Source data Start Marker

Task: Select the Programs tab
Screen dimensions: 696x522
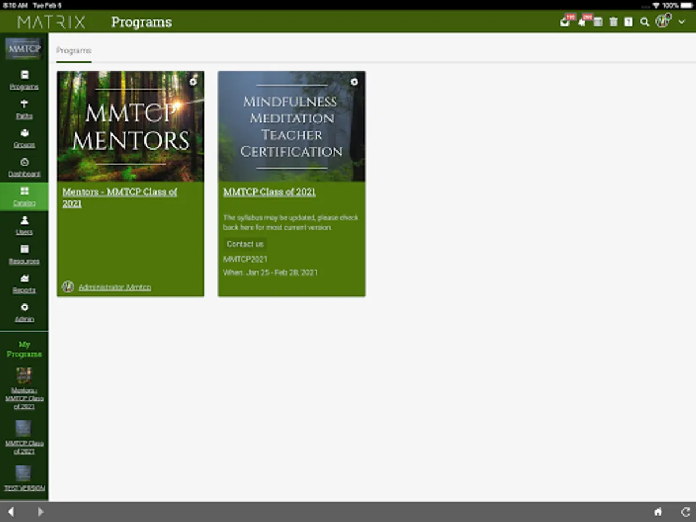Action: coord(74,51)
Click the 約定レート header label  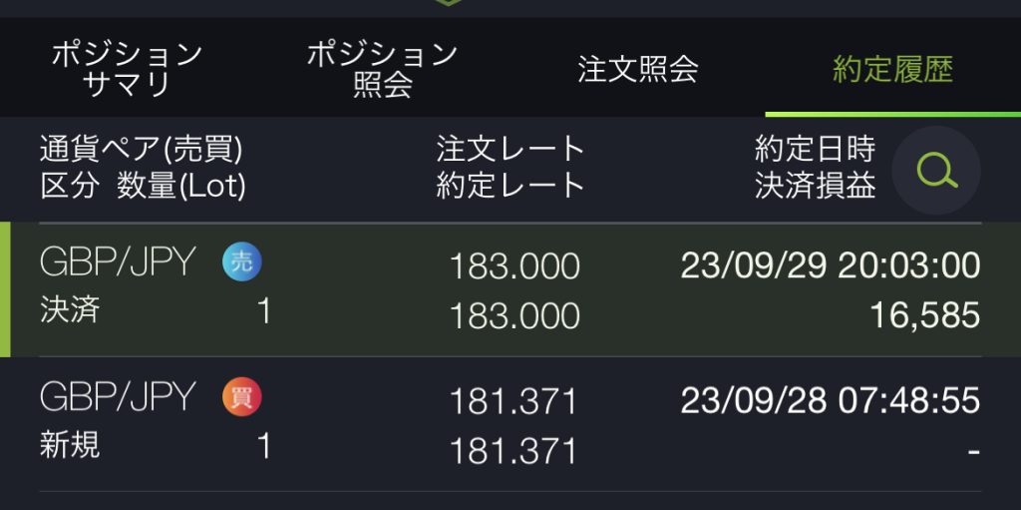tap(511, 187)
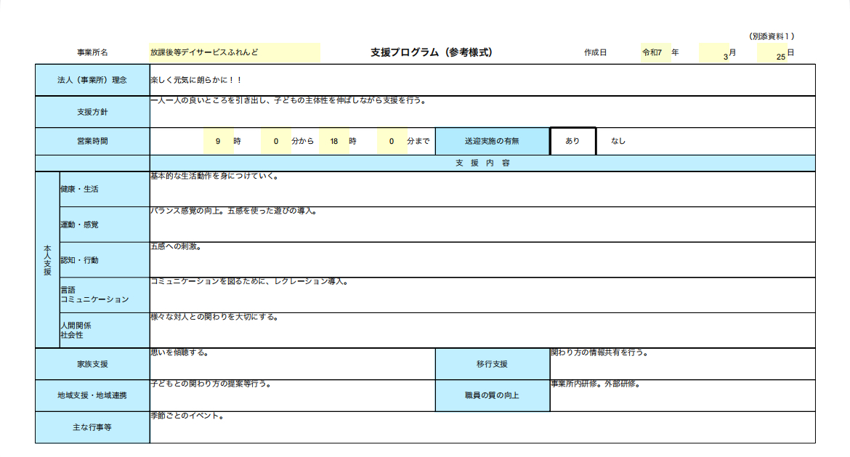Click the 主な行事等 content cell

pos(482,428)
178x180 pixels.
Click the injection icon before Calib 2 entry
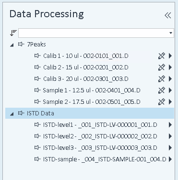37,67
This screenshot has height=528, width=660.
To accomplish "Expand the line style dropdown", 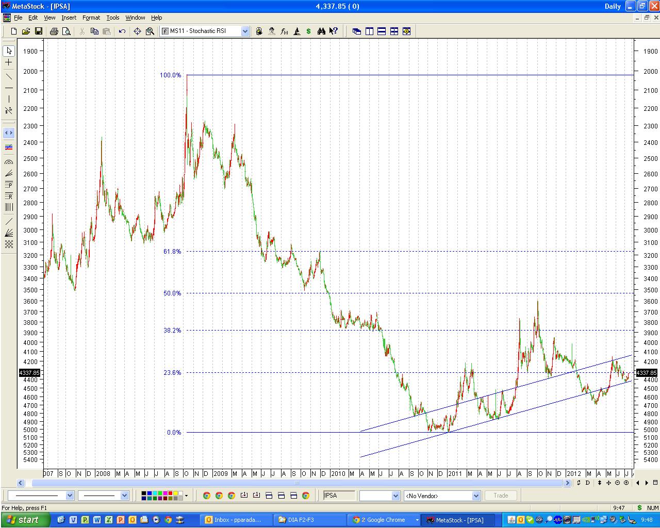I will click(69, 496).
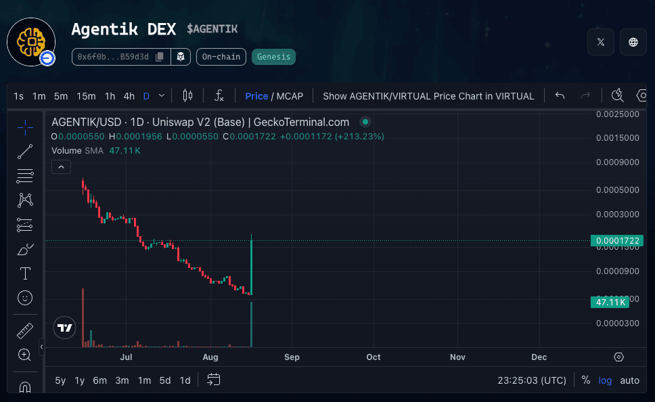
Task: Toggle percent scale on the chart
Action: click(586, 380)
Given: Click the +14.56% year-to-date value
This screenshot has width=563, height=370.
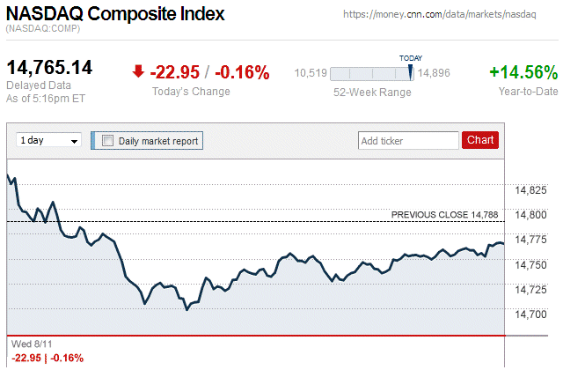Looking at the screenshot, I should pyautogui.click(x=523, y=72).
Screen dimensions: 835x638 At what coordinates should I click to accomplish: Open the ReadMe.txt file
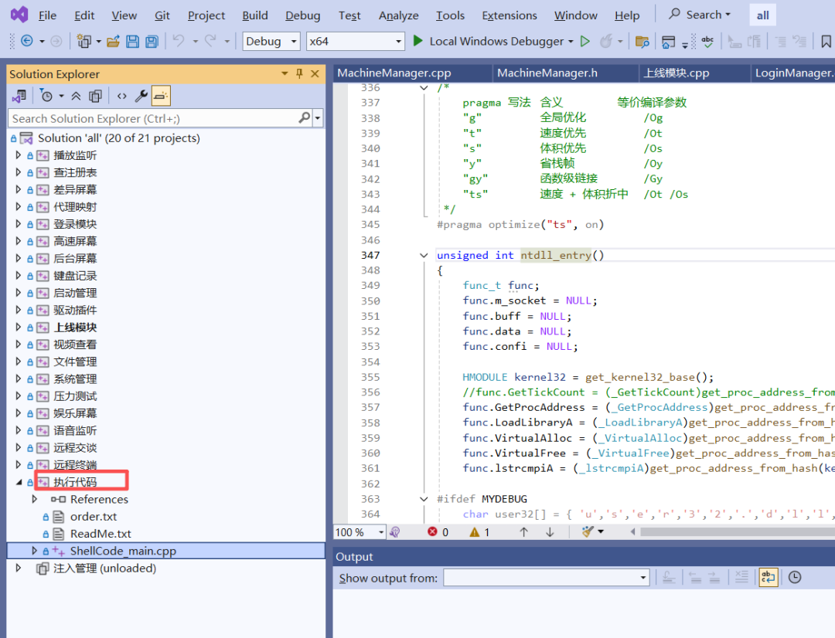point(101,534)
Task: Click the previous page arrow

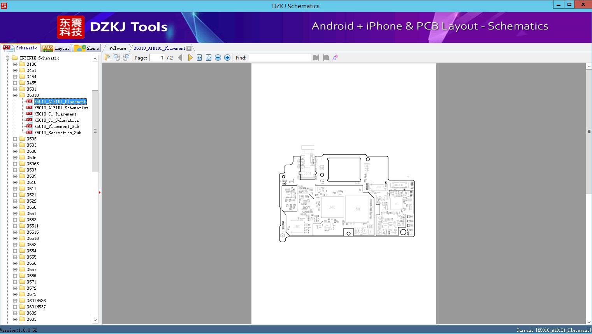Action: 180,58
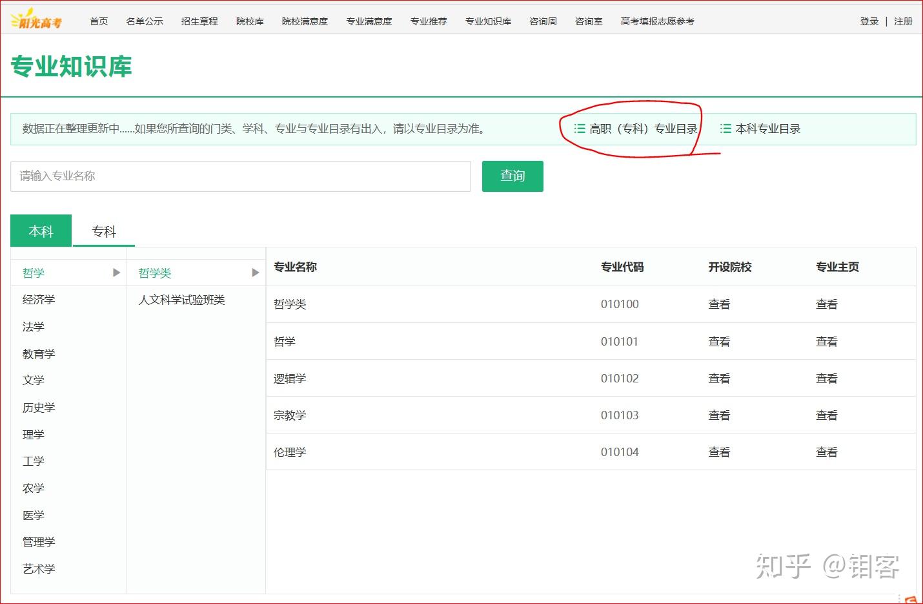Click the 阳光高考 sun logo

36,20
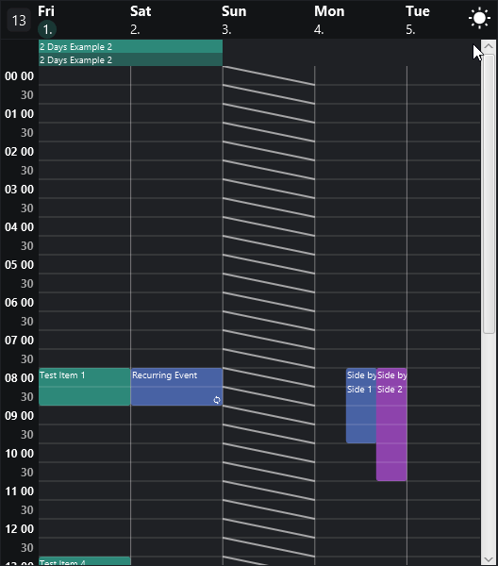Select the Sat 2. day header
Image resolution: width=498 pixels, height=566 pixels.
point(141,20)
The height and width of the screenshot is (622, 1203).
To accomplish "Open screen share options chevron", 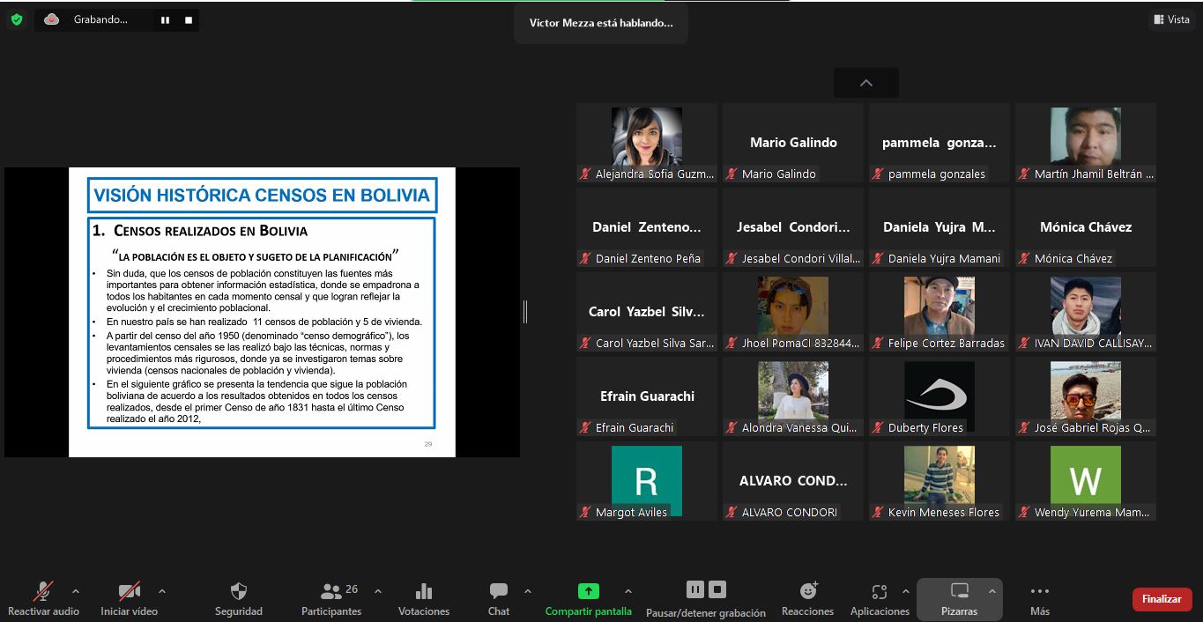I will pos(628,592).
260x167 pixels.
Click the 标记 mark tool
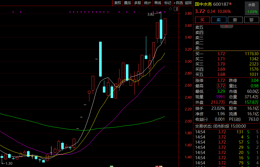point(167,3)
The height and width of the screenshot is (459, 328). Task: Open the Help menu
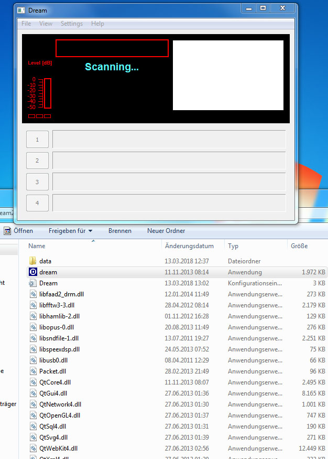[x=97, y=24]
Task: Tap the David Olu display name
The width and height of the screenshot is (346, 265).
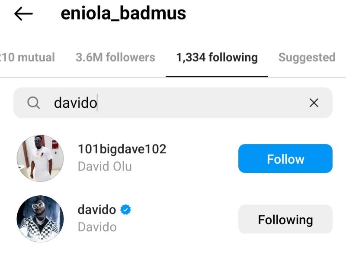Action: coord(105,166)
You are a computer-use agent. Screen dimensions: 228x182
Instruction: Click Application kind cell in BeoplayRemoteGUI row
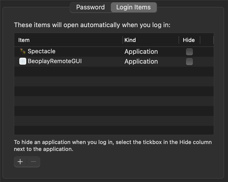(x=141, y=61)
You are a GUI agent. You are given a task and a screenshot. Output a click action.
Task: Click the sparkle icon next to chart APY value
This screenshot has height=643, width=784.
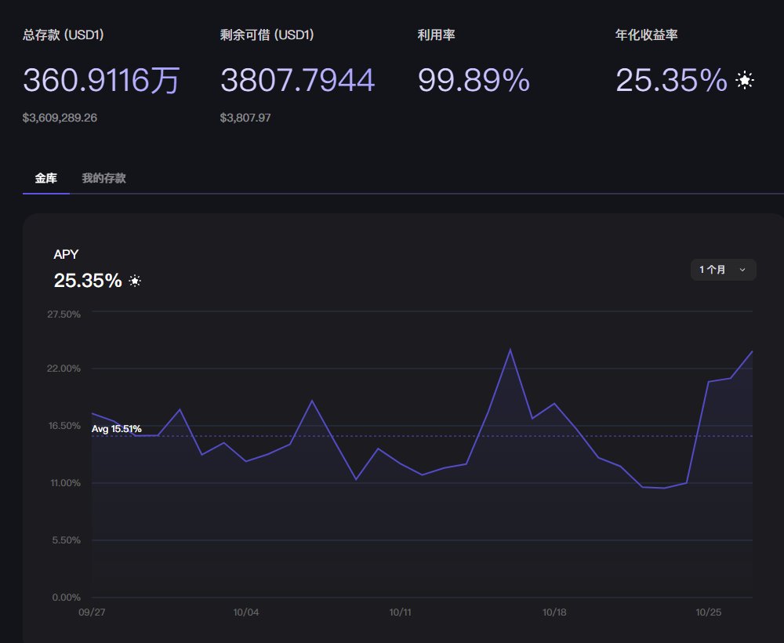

Source data End Marker

Pictures excluded, output exactly the line that contains "You are a computer-use" and every line after it to the end of the data above.

[Output for this exercise]:
You are a computer-use agent. Screen dimensions: 228x182
Instruction: Click Application kind cell in BeoplayRemoteGUI row
(x=141, y=61)
You are a GUI agent. You are given a task and a screenshot. Output a click action.
Task: Click the sparkle icon next to chart APY value
This screenshot has height=643, width=784.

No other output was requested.